DESCRIPTION OF THE TASK → Translate this sentence from the text on the Affordable Care Act into Spanish: "By their interpretation, repealing a law that costs millions of Americans their preferred insurance plan would imperil the health of this country’s most vulnerable citizens."

EXTRACTED TEXT →

Updated

As part of all the hysteria greeting Donald Trump’s impending inauguration, congressional Democrats have grown increasingly fearful over the fate of President Obama’s signature failure, the Affordable Care Act.

Earlier this month, the outgoing president met with the new, very liberal Democratic caucus to discuss options for preserving at least some of the law’s core functions. Their chosen strategy remains, as of yet, undisclosed, but their message seems to be keeping with their post-election theme: fear-mongering.

By their interpretation, repealing a law that costs millions of Americans their preferred insurance plan would imperil the health of this country’s most vulnerable citizens.

Forgive me, but I have trouble believing the sincerity of that argument. President Obama has repeatedly put his social agenda above the needs of the sick and the disadvantaged.

DATA BLOCK →
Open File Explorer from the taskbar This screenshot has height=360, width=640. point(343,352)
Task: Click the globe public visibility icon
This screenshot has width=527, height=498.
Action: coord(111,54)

THE COMPLETED TASK → Según su interpretación, derogar una ley que hace que millones de estadounidenses pierdan su plan de seguro preferido pondría en peligro la salud de los ciudadanos más vulnerables de este país.